Atypical protein kinase Cι, is an oncogene in human non-small cell lung cancer

Protein kinase C (PKC) isozymes have long been implicated in carcinogenesis. However, little is known about the functional significance of these enzymes in human cancer. We recently showed that the atypical PKC (aPKC) isozyme PKC iota is overexpressed in human non-small cell lung cancer (NSCLC) cells and that PKC iota plays a critical role in the transformed growth of the human lung adenocarcinoma A549 cell line in vitro and tumorigenicity in vivo. Here we provide compelling evidence that PKC iota is an oncogene in NSCLC based on the following criteria: (a) aPKC iota is overexpressed in the vast majority of primary NSCLC tumors; (b) tumor PKC iota expression levels predict poor survival in patients with NSCLC; (c) the PKC iota gene is frequently amplified in established NSCLC cell lines and primary NSCLC tumors; (d) gene amplification drives PKC iota expression in NSCLC cell lines and primary NSCLC tumors; and (e) disruption of PKC iota signaling with a dominant negative PKC iota allele blocks the transformed growth of human NSCLC cells harboring PKC iota gene amplification.
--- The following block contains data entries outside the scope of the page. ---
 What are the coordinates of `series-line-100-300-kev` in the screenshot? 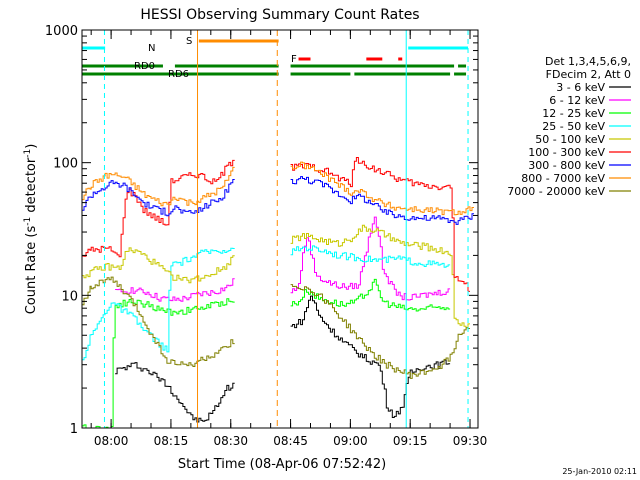 It's located at (158, 208).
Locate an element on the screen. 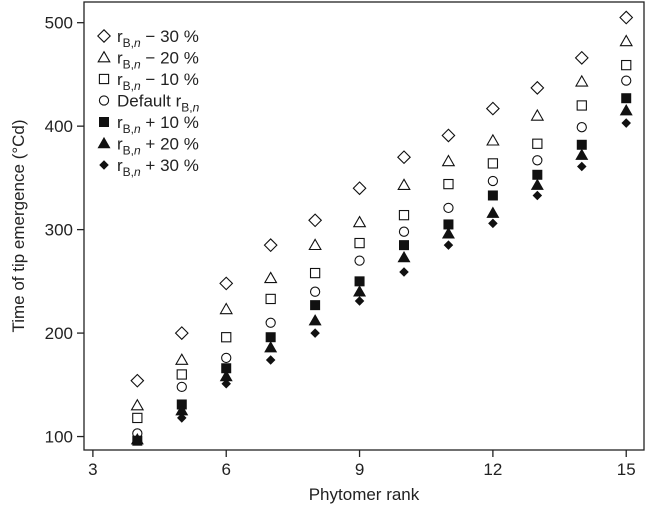  legend-item: rB,n + 10 % is located at coordinates (148, 124).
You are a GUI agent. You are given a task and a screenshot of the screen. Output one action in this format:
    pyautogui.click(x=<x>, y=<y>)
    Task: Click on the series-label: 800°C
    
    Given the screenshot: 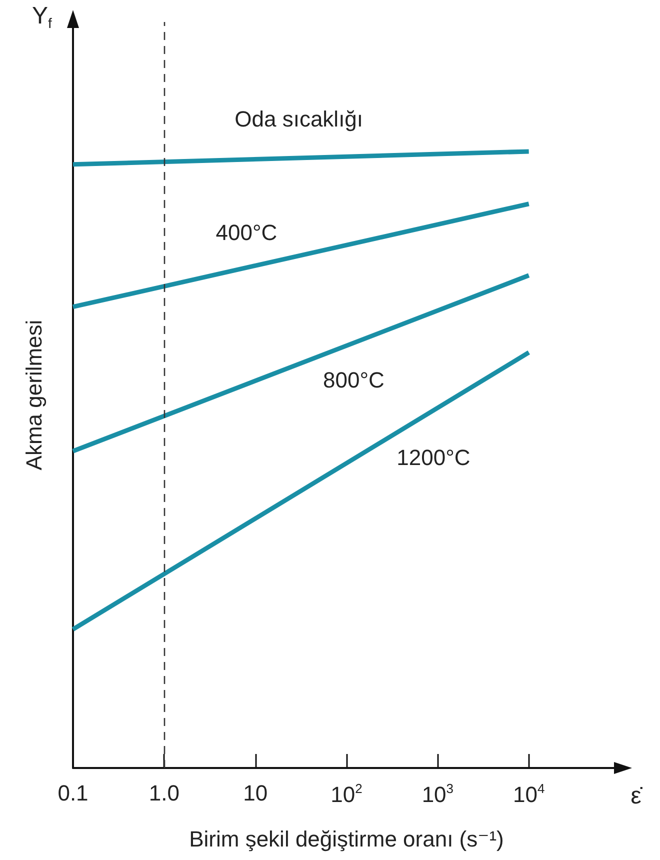 What is the action you would take?
    pyautogui.click(x=354, y=380)
    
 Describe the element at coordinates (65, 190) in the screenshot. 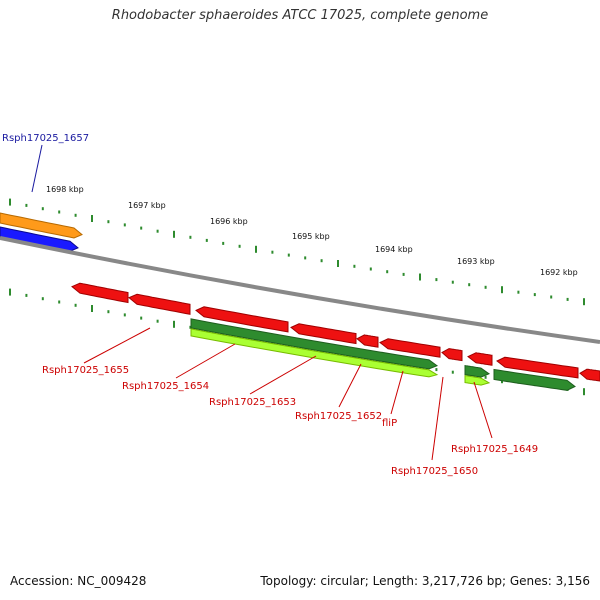

I see `scale-label-1698: 1698 kbp` at that location.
Taken together, our data provide conclusive evidence that PKC iota is required for the transformed growth of NSCLC cells and that the PKC iota gene is a target for tumor-specific genetic alteration by amplification. Interestingly, PKC iota expression predicts poor survival in NSCLC patients independent of tumor stage. Therefore, PKC iota expression profiling may be useful in identifying early-stage NSCLC patients at elevated risk of relapse. Our functional data indicate that PKC iota is an attractive target for development of novel, mechanism-based therapeutics to treat NSCLC.